_PROBLEM REQUIREMENTS:_ In the listing, rewrite the stretch from the line containing "Task: Click the 'See" through the line containing "Click the Edit...", replacing "notifications bell" with "alerts bell" and leaving everything else the same.

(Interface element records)
====

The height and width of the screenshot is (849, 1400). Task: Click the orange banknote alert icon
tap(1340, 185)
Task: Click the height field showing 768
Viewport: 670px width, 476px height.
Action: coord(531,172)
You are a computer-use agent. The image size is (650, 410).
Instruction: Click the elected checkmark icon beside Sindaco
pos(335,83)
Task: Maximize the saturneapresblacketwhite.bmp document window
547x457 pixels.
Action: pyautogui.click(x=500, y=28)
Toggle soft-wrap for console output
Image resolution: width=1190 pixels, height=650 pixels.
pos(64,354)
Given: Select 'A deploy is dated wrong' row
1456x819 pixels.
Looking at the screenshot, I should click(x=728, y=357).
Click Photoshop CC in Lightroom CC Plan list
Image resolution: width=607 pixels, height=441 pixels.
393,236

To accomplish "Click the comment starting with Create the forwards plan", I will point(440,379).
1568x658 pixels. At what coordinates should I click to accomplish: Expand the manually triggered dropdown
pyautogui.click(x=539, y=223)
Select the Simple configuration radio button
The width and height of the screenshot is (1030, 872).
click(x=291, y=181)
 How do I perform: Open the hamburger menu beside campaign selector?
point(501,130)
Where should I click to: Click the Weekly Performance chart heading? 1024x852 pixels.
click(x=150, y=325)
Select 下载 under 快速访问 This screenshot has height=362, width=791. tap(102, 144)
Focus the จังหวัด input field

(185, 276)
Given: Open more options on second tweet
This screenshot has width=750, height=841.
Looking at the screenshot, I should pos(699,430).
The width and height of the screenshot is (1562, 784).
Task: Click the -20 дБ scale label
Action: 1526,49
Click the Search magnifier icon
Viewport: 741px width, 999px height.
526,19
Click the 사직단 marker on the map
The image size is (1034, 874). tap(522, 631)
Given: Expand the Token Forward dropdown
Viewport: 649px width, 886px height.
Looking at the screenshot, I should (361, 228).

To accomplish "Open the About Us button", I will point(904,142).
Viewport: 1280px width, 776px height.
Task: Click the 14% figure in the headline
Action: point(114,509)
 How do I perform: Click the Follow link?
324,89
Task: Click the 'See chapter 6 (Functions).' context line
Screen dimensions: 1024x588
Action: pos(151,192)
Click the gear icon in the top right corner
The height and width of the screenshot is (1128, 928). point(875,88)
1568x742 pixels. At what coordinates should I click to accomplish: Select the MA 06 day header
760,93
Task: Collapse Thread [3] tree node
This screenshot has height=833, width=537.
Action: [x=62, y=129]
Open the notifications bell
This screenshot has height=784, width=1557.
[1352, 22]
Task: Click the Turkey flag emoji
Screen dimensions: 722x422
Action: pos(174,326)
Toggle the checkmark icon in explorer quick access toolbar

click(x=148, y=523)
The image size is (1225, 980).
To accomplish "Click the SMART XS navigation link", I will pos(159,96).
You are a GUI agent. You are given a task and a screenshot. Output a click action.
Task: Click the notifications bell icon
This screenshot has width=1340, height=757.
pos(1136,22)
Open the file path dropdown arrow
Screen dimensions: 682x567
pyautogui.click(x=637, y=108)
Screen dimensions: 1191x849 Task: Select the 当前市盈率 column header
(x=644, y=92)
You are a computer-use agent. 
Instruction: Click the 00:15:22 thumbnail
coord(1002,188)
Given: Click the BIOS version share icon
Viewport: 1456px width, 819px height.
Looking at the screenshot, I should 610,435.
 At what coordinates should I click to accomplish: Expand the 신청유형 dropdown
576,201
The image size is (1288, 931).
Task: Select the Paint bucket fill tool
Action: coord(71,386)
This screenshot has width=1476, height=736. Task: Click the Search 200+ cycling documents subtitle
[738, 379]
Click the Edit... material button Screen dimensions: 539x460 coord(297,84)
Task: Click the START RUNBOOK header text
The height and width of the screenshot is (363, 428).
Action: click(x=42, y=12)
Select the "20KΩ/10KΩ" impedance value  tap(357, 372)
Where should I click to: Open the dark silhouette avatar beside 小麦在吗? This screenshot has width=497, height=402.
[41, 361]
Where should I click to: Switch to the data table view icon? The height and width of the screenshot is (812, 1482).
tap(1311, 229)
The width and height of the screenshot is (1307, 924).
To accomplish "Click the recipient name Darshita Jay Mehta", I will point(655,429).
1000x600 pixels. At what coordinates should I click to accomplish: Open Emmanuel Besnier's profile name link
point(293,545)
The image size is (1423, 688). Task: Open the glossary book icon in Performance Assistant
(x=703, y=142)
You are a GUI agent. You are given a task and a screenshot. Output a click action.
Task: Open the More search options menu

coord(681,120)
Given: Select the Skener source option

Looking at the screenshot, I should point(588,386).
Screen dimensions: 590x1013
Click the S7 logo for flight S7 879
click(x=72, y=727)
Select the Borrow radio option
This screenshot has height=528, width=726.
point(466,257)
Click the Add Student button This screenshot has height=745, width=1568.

====

_ANSWER TO THE PROBLEM:_
Task: Click the 'See chapter 6 (Functions).' context line
Screen dimensions: 1024x588
Action: pos(151,192)
Click the gear icon in the top right corner
The height and width of the screenshot is (1128, 928). point(875,88)
1568x742 pixels. At what coordinates should I click to accomplish: Select the MA 06 day header
760,93
Task: Collapse Thread [3] tree node
This screenshot has height=833, width=537.
Action: [x=62, y=129]
Open the alerts bell
This screenshot has height=784, width=1557.
[1352, 22]
Task: Click the Turkey flag emoji
Screen dimensions: 722x422
Action: pos(174,326)
Toggle the checkmark icon in explorer quick access toolbar

click(x=148, y=523)
The image size is (1225, 980).
To accomplish "Click the SMART XS navigation link", I will pos(159,96).
You are a GUI agent. You are given a task and a screenshot. Output a click action.
Task: Click the alerts bell icon
This screenshot has width=1340, height=757.
pos(1136,22)
Open the file path dropdown arrow
Screen dimensions: 682x567
pyautogui.click(x=637, y=108)
Screen dimensions: 1191x849 Task: Select the 当前市盈率 column header
(x=644, y=92)
You are a computer-use agent. 
Instruction: Click the 00:15:22 thumbnail
coord(1002,188)
Given: Click the BIOS version share icon
Viewport: 1456px width, 819px height.
Looking at the screenshot, I should 610,435.
 At what coordinates should I click to accomplish: Expand the 신청유형 dropdown
576,201
The image size is (1288, 931).
Task: Select the Paint bucket fill tool
Action: coord(71,386)
This screenshot has width=1476, height=736. Task: Click the Search 200+ cycling documents subtitle
[738, 379]
Click the Edit... material button Screen dimensions: 539x460 coord(297,84)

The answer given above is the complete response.